碧空1154 MOON WALK72(不思議な気休め)
1154 MOON WALK72(不思議な気休め)
殆ど現在(しかし)いつまでも現在にならないビッグバンの、爆発的な現在の広がりは、殆ど過去(しかし)いつまでも過去にならないも同然で、大あくびが発作的に打ち寄せる重波を、祈りが発作的にキノコ雲のように立ち騰るのを模写するのだとすれば、Faust の「時間よ止まれ」は何か変わったような何も変わらないような静止(極端な時間の拡大)を以て劇化するのである。

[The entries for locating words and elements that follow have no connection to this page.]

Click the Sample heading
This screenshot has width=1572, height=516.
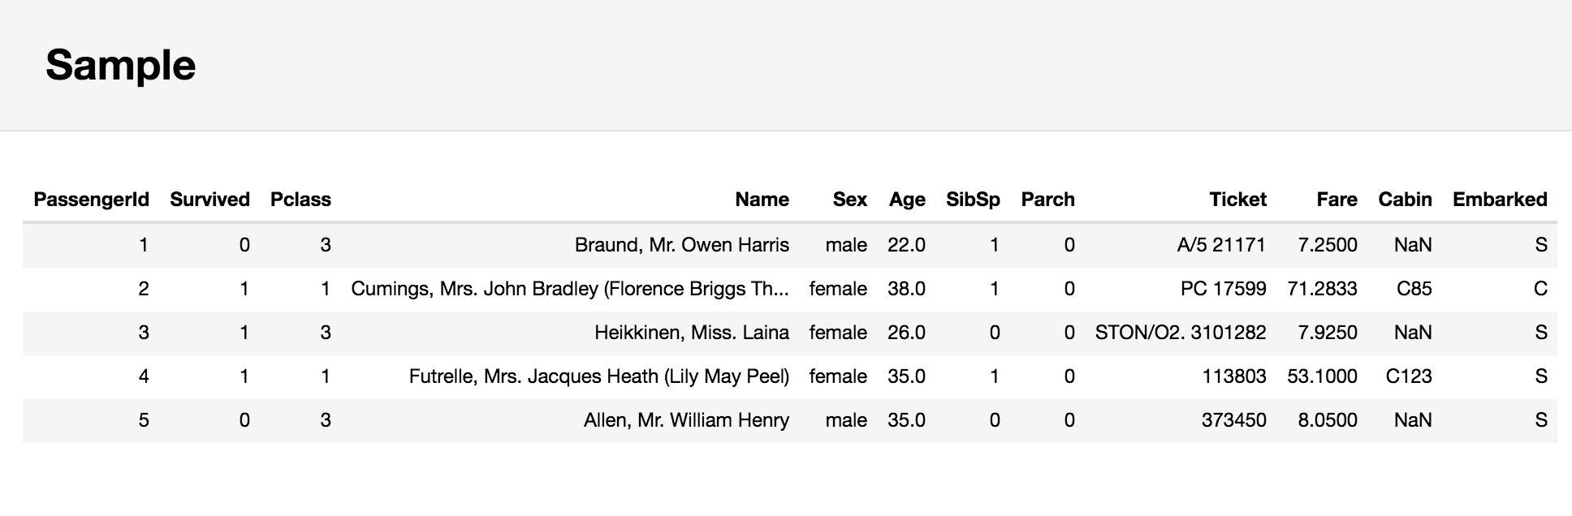point(120,65)
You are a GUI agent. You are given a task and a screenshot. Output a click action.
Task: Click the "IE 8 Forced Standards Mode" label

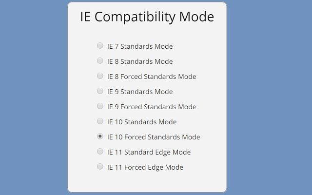click(152, 77)
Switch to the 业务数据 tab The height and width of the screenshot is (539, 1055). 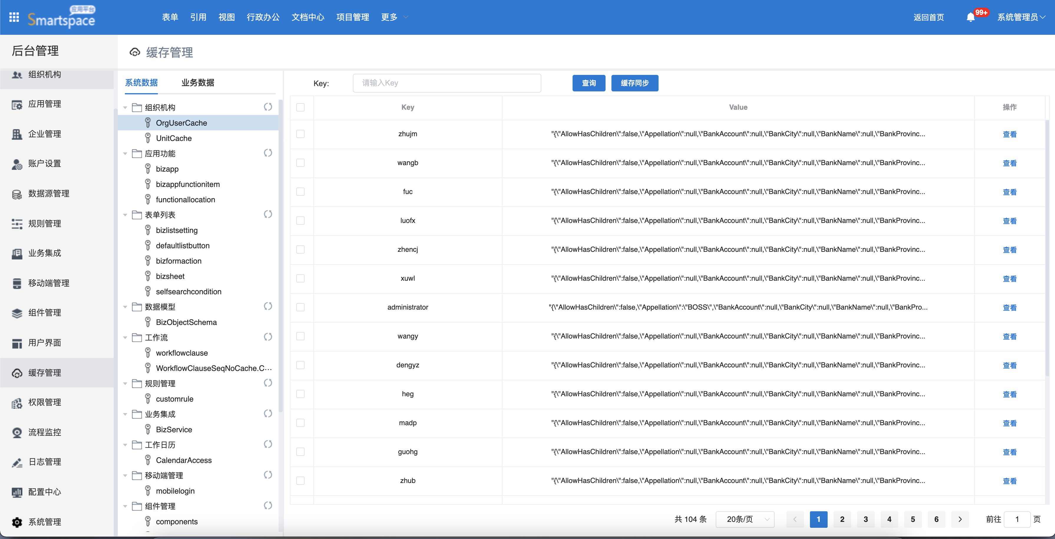click(x=198, y=82)
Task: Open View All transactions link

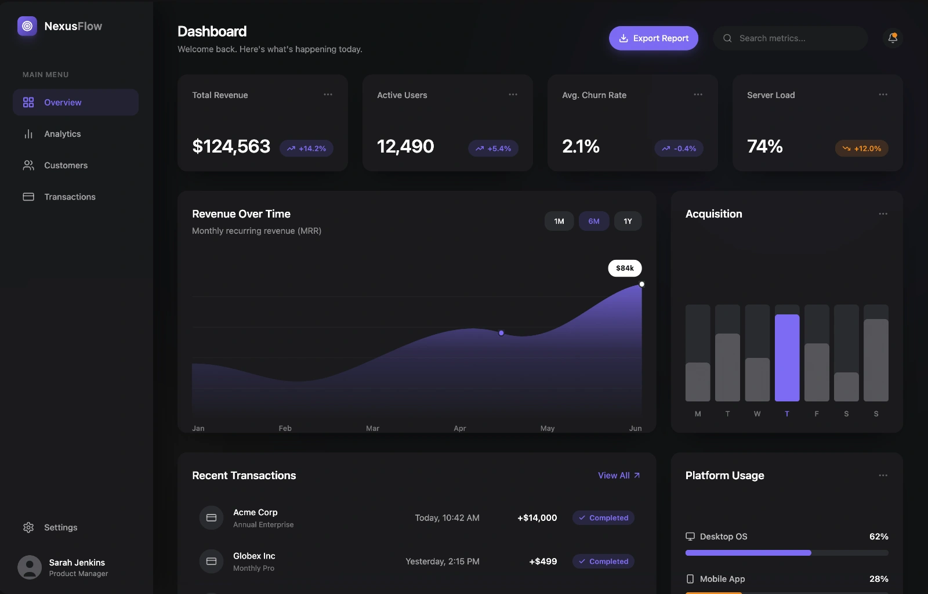Action: (x=618, y=476)
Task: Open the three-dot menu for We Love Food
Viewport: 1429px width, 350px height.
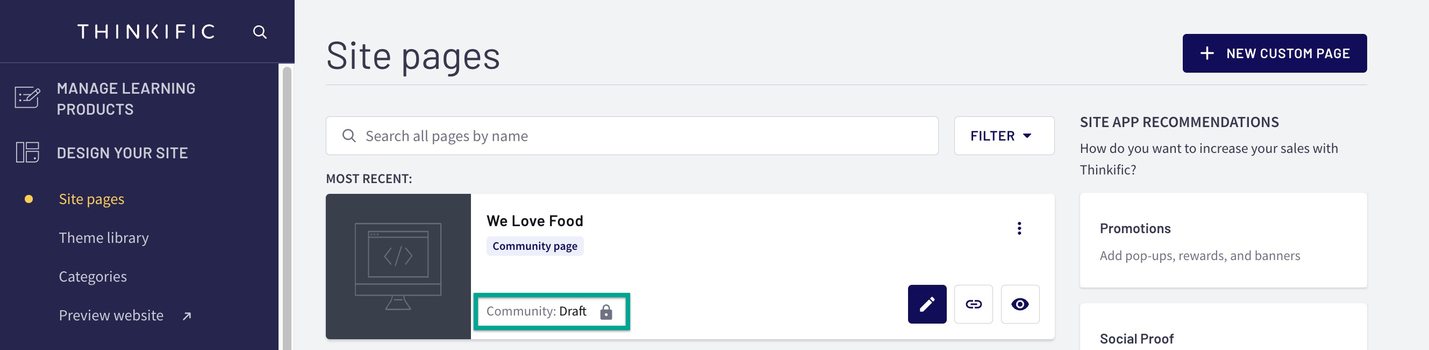Action: click(x=1019, y=228)
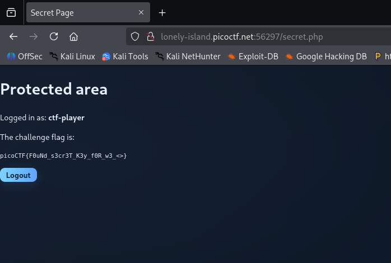Image resolution: width=391 pixels, height=263 pixels.
Task: Reload the current secret.php page
Action: (54, 36)
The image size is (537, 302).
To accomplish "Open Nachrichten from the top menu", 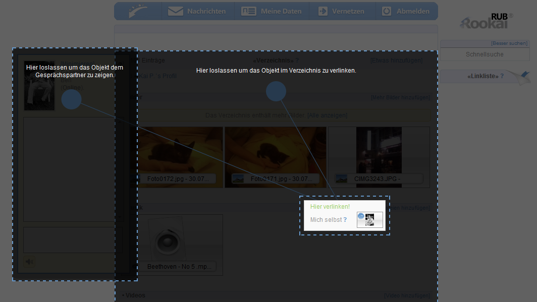I will pos(197,11).
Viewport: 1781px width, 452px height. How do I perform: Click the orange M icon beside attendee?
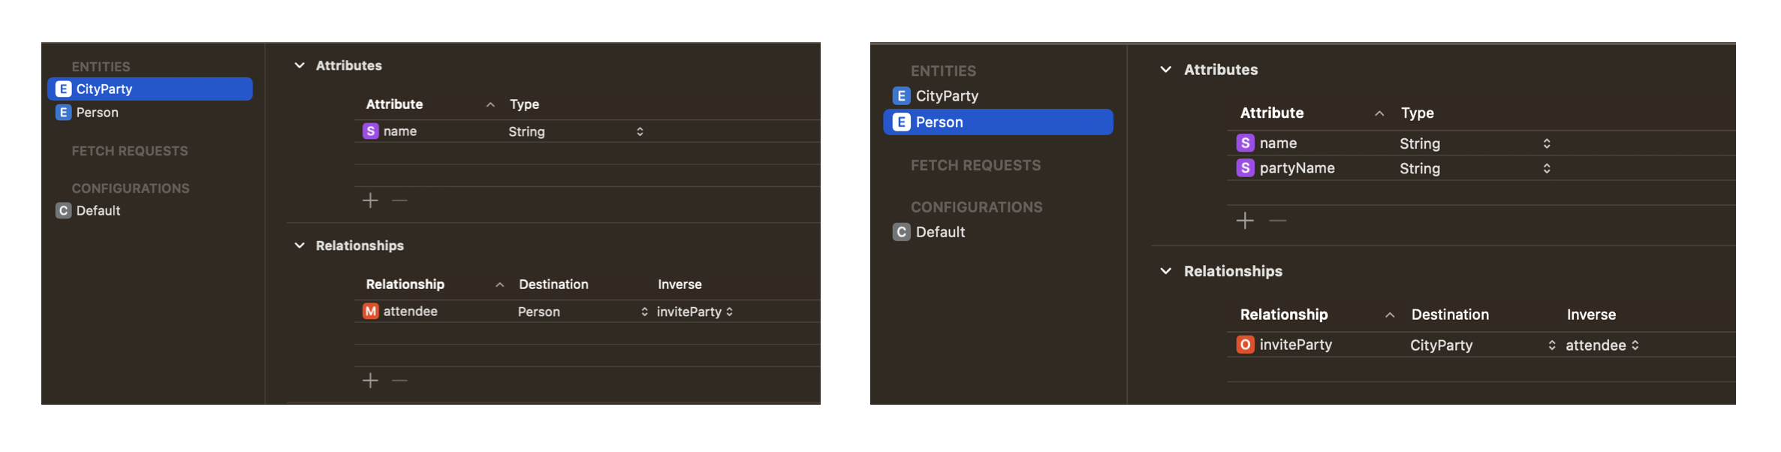371,311
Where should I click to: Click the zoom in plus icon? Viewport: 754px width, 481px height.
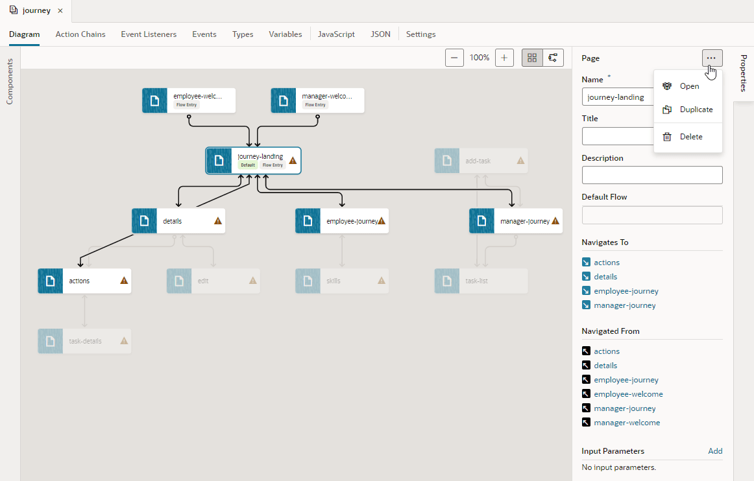point(504,57)
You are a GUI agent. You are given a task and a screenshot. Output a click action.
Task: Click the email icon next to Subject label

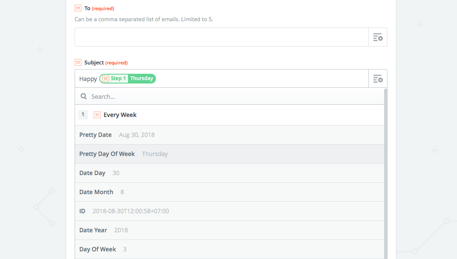point(78,62)
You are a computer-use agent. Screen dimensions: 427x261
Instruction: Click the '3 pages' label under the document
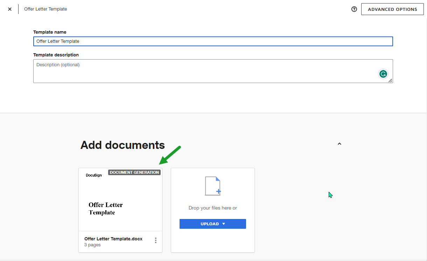coord(92,245)
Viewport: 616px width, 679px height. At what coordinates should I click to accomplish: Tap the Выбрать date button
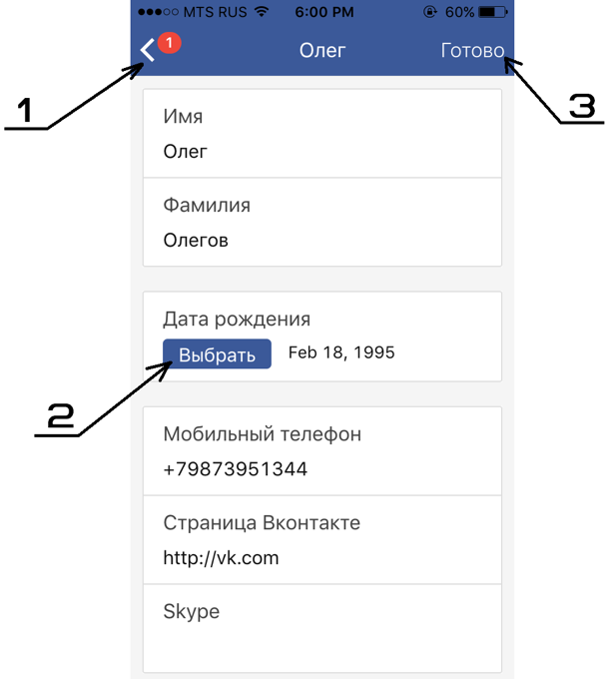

Mephistophelesは法蔵菩薩的で、教師が弟子の振りをする。仏と菩薩の間は段階の差ではなく、教師は弟子とならなければ伝道しないし、仏は菩薩とならなければ正覚しない。疫病を惹き起こした犯人が犯人を探す王となって山羊脚が空を切るように躓くのは、運命の成就が運命の覚醒に先立つ如くであるが、この双子のトリックが解かれるために半覚醒は推理に屈折する。探偵が犯人となって告白するかの如く犯人が探偵となって伝聞するのであるが、これは躓きである。しかし、オイディプスは推理するのではなく、半覚醒は恐喝じみた神託に屈折していて、あまりに本当らしいのでまるで罰を受けたとでもいうようであるし、ずっと知っていたという気にもなって(奇妙にも)気休めになる。それは、悠久などという爆発的な現在の広がりが(満足とはいわぬまでも)どうして気休めになるのだろうか、といった不思議に通じている。